The Hubba Low story may have got a bit mangled with the history of Chippenham and Alfred.. The Dane leader Guthrun had camped at Chippenham, 878AD, after he had defeated the saxons. Alfred eventually trounced him at Edington, and Guthrun was baptised into the faith and stopped harassing Wessex; Guthrum finally settled in East Anglia. Hubba, another Danish leader at this time, was defeated and killed in Devon at Kenwith castle by Odun.
According to Aubrey Burl's 1981 'Rites of the Gods' Stuart Piggott and Alexander Keiller constructed a full size model of one of the Lanhill chambers and then attempted to get the body of an adult into it. Burl doesn't mention whose body or whether that was a model too. The mind boggles. If you can find the Proc Prehist Soc for 1938 (v4) then you will be able to read all about it.

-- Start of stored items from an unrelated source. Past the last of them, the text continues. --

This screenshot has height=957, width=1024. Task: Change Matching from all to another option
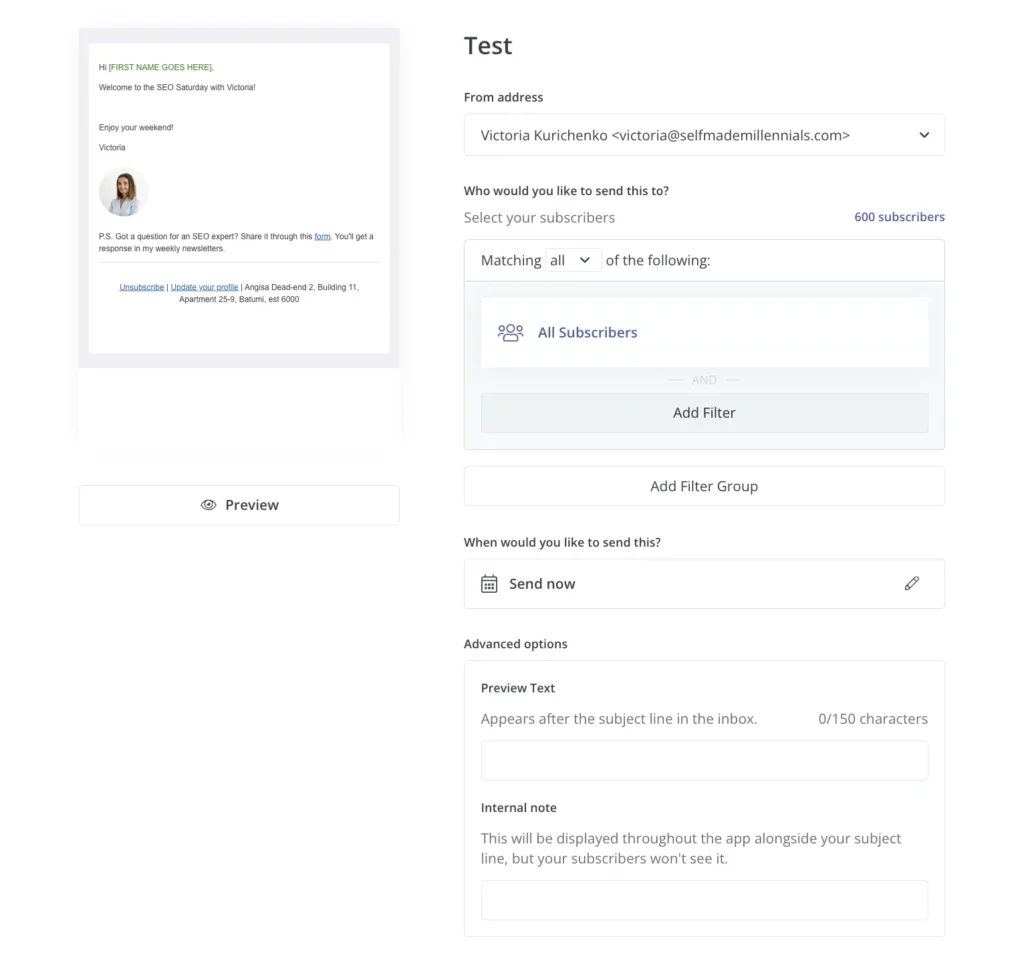pos(572,259)
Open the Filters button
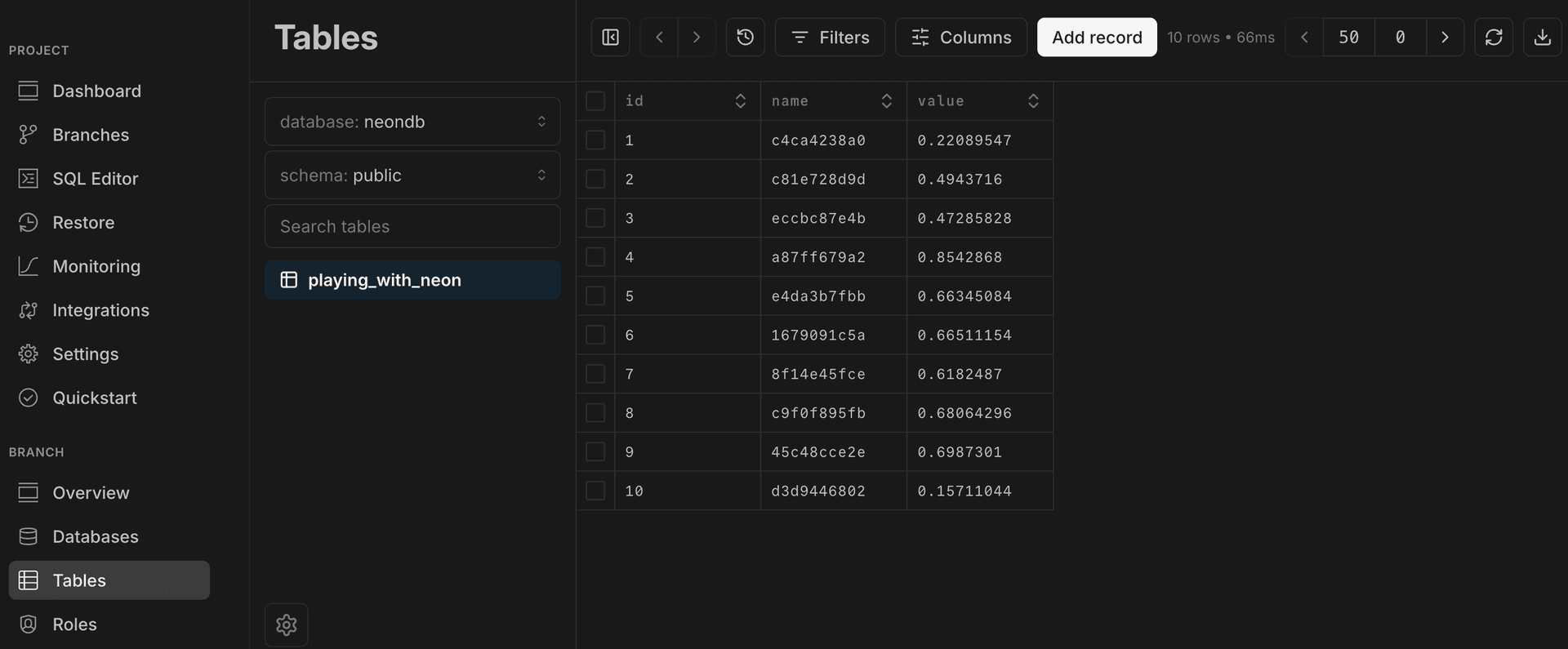This screenshot has width=1568, height=649. [x=829, y=38]
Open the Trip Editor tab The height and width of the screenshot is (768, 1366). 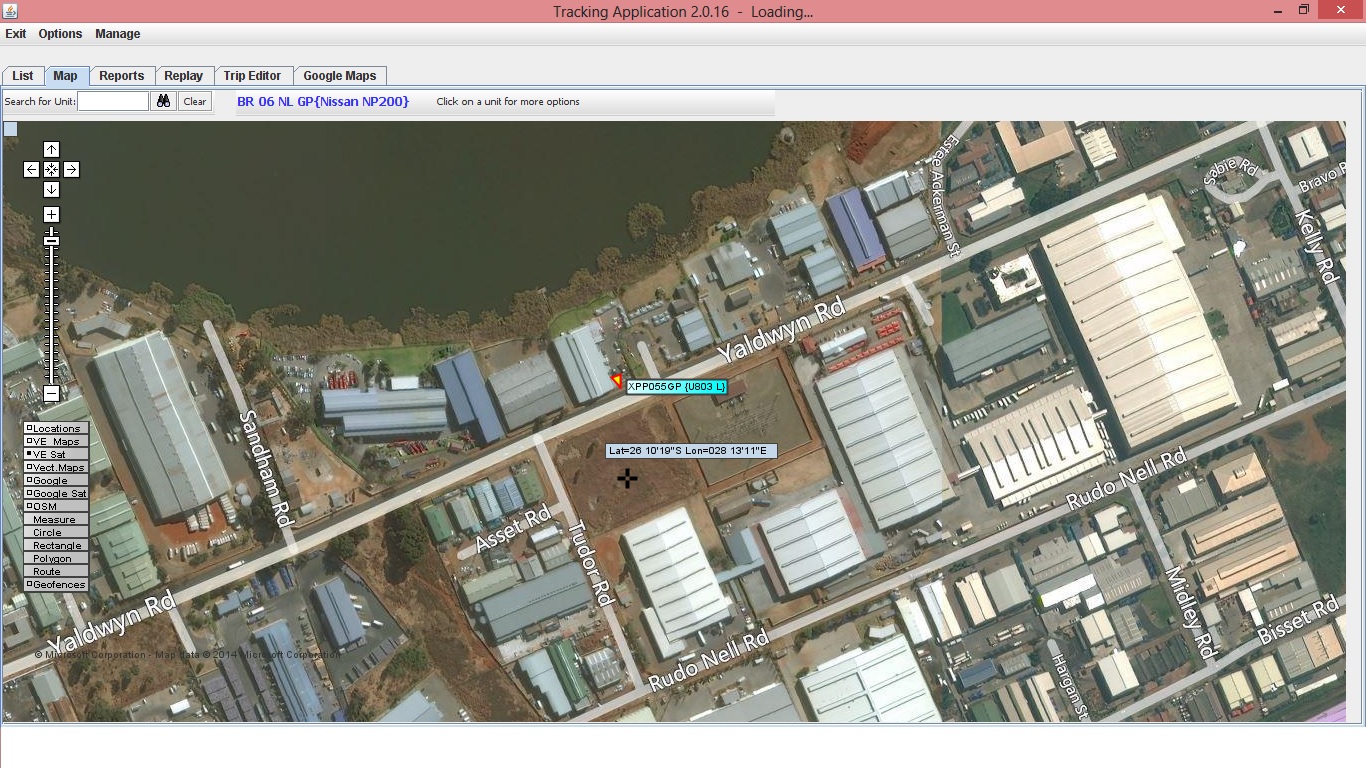(252, 76)
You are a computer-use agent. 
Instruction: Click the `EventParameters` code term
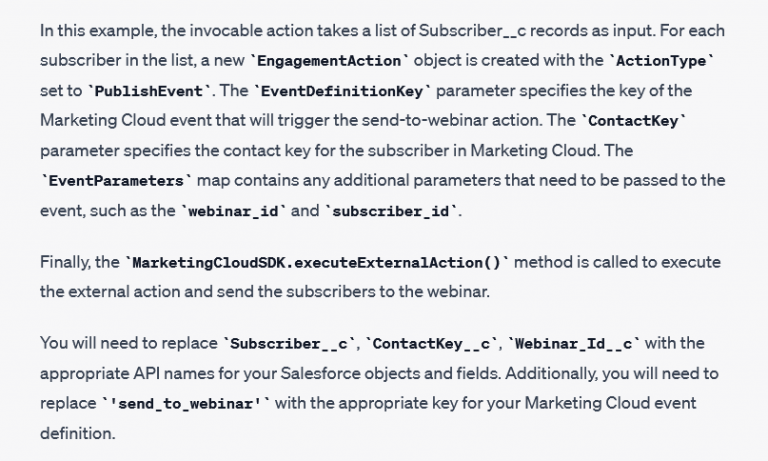102,180
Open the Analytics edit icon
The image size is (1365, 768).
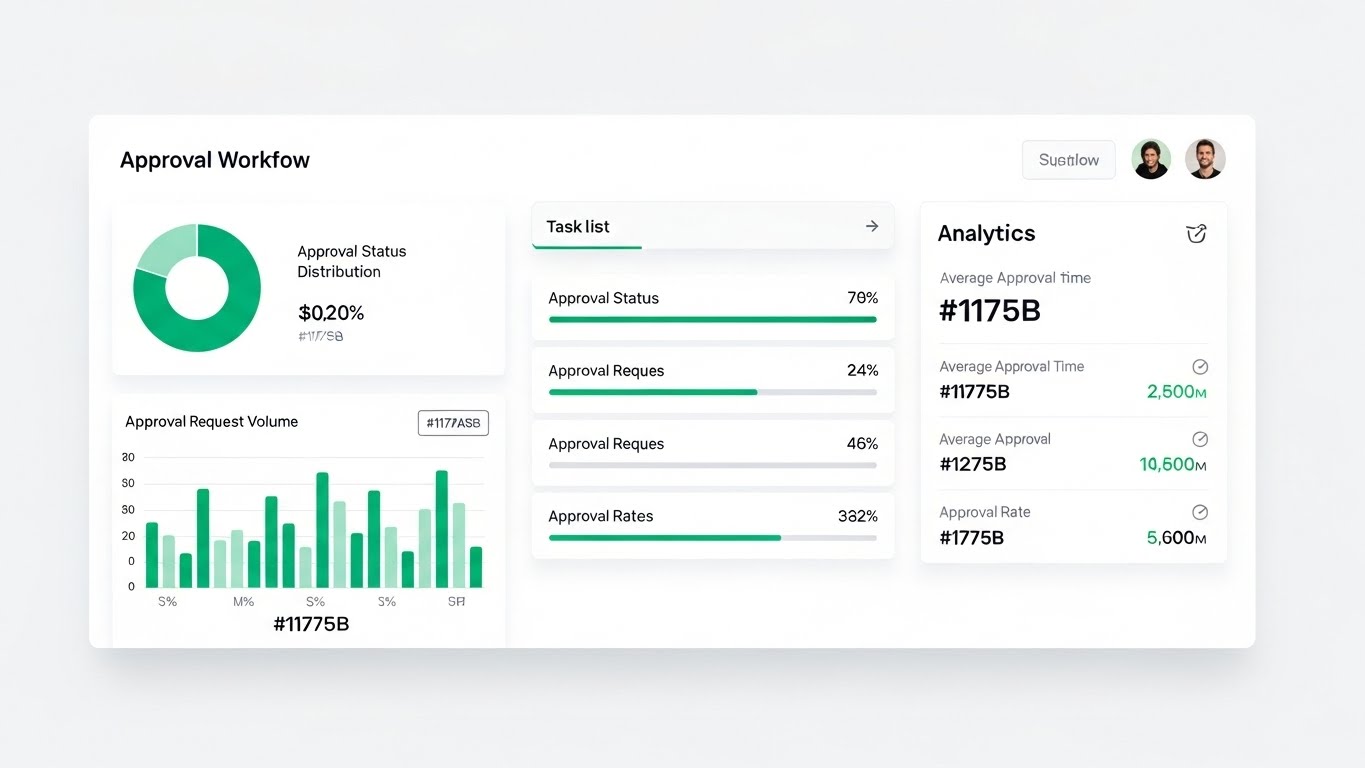(x=1196, y=233)
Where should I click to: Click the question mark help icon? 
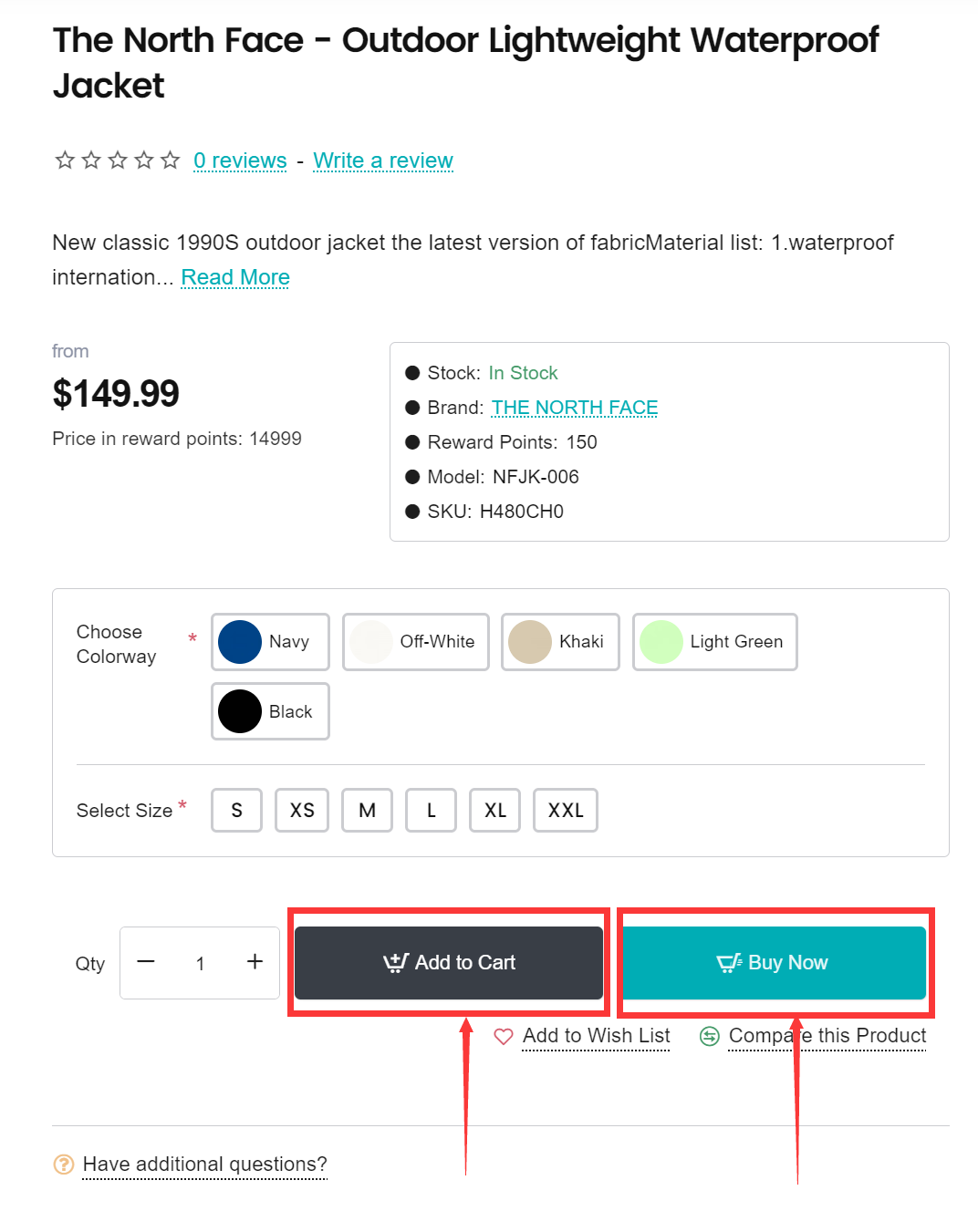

Burl describes the burial they were trying to emulate:
The original entrance was constricted by a slab in the floor and two upright fractured stones, leaving a gap about 2 ft wide and only just over a foot high. Inside the chamber an earth-covered skeleton had been discovered lying on its back with its knees pressed up to its chest. It was a man of about 50 whose left elbow, wounded in this youth, had remained rigidly flexed for the rest of his life. Other bones and skulls lay tidily around the sides of the chamber. Such an arrangement in a space hardly 4ftx3ft could only have been achieved by someone wriggling into the chamber, lying on his stomach to stack up the bones and clear a space at the centre, and pushing himself out backwards. In turn the corpse, 2 or 3 days after death whn rigor mortis had gone, was laid in the short passage in front of the entrance, on its back, head over the portal slab, and shoved forward until its shoulders were inside the chamber. Only then could it be swivelled round, its legs tied up to its chest, until it slumped partly onto its side in the chamber. A thin skim of earth was spread over the body, almost like a blanket, leaving the head uncovered.